In [1]:
"""
SBM API Data Filter (Julia Version)
Adapted from James Yuming Yu (5 June 2023)

Silas Kwok, 31 July 2023
"""

"SBM API Data Filter (Julia Version)\nAdapted from James Yuming Yu (5 June 2023)\n\nSilas Kwok, 31 July 2023\n"

In [2]:
#Pkg.add("ConfigEnv")
#Pkg.add("DotEnv")
#Pkg.add("HTTP")
#Pkg.add("URIs")
#Pkg.add("JSON")
#Pkg.add("JSON")
#Pkg.add("Dates")
#Pkg.add("DataStructures")

using Pkg, DotEnv, HTTP, URIs, JSON, Dates, DataStructures

In [3]:
function matches(keywords, phrase)
    # checks if any of the keywords are in the phrase
    for keyword in keywords
        if occursin(keyword, phrase)
            return true
        end
    end
    return false
end

matches (generic function with 1 method)

In [4]:
mapinator_data = HTTP.get("https://support.econjobmarket.org/api/mapinator", timeout = 120)
placements = JSON.parse(String(mapinator_data.body))

n = 0
for p in placements
    if n < 1
        println("........")
        for(key, value) in p
            println(key, " => ", value)
        end
        println("........")
    end
    n += 1
end

........
to_shortname => Economics, Tsinghua University
created_at => 2019-07-02 15:40:46
to_name => Tsinghua University
to_department => Department of Economics, School of Economics and Management
to_latitude => 39.999567
name => Development; Growth
category_id => 1
from_shortname => Economics, Univ of Michigan
to_oid => 623
description => Academic organization (economics department)
startdate => 2010-01-01
recruiter_type => 1
from_oid => 186
position_name => Associate Professor
rank => 14
created_by => 10
aid => 2121
to_institution_id => 535
postype => 2
latitude => 42.2738566
to_longitude => 116.331991
from_institution_id => 4173
to_rank => 86
longitude => -83.7375824
from_department => Department of Economics
from_institution_name => University of Michigan
........


In [5]:
function process_data(DEBUG_LEVEL)
    # STEP 1a: retrieve the placement outcomes
    # NOTE: request times out after 120 seconds.

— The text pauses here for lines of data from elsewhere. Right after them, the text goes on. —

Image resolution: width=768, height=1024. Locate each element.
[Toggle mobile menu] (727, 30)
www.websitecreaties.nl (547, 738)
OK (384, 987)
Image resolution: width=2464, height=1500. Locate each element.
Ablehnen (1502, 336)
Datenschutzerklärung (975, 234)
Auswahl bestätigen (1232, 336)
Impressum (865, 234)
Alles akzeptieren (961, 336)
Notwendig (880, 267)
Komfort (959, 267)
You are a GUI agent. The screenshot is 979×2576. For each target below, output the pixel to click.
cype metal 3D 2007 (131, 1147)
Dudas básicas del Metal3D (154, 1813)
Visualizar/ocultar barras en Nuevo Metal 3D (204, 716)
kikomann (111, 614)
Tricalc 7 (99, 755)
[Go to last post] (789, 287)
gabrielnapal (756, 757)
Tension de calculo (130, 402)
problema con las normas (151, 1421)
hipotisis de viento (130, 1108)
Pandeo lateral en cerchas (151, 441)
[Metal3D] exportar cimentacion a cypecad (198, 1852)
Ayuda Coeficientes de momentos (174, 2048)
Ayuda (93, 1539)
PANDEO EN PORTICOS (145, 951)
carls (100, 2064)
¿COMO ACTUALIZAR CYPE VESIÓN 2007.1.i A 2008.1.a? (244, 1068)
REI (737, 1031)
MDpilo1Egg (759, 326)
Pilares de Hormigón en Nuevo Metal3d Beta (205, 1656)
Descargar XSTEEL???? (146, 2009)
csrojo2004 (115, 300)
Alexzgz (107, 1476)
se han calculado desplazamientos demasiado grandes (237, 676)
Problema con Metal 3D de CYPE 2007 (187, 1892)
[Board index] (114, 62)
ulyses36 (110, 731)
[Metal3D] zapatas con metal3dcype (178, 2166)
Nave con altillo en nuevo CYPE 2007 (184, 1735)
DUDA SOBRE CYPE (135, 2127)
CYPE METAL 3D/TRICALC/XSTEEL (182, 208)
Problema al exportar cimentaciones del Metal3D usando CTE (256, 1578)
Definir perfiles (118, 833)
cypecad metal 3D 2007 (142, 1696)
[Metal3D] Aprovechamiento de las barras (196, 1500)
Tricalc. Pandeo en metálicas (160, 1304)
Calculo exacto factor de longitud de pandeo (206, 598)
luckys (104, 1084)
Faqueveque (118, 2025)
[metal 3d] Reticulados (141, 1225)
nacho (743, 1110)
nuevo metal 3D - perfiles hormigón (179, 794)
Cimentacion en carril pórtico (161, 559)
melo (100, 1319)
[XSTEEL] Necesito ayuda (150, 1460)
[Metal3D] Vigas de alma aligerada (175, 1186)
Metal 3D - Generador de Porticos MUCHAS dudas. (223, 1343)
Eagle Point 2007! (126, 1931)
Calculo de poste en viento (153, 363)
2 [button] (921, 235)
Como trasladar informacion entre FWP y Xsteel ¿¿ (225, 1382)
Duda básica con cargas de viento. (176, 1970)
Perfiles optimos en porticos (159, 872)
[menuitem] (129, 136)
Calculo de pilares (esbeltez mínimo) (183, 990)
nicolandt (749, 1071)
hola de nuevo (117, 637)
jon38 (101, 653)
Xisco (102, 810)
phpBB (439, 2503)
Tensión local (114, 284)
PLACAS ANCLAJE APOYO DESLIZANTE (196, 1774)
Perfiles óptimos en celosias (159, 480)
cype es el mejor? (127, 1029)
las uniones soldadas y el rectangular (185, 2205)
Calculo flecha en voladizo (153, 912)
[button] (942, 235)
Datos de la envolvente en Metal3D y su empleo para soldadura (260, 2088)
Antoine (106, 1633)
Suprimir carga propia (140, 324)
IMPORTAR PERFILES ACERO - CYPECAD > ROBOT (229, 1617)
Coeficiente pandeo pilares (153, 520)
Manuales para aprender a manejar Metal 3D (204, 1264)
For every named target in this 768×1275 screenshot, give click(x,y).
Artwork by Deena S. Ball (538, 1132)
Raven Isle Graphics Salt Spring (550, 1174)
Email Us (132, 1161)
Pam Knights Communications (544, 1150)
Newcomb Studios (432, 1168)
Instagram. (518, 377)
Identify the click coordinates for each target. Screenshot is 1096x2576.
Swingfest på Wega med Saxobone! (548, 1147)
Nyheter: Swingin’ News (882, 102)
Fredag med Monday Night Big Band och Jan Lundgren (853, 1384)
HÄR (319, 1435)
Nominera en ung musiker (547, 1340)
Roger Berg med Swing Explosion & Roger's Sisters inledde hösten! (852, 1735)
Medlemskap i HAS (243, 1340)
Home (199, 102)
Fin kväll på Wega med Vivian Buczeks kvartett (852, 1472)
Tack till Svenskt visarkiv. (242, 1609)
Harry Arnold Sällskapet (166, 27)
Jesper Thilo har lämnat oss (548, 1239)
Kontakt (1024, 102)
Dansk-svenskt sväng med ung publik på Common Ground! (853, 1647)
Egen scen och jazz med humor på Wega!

If the data takes longer than 120s to download, adjust the timeout.
    try
        mapinator_data = HTTP.get("https://support.econjobmarket.org/api/mapinator", timeout = 120)
        placements = JSON.parse(String(mapinator_data.body))
    catch e
        error("Failed to retrieve data from the API: $e")
    end

    # STEP 1b: group placements by applicant ID and eliminate "oid 893" positions (Ocean and Crow)
    # TODO: are the json fields strictly typed? is there a way to easily compensate if the variable types change?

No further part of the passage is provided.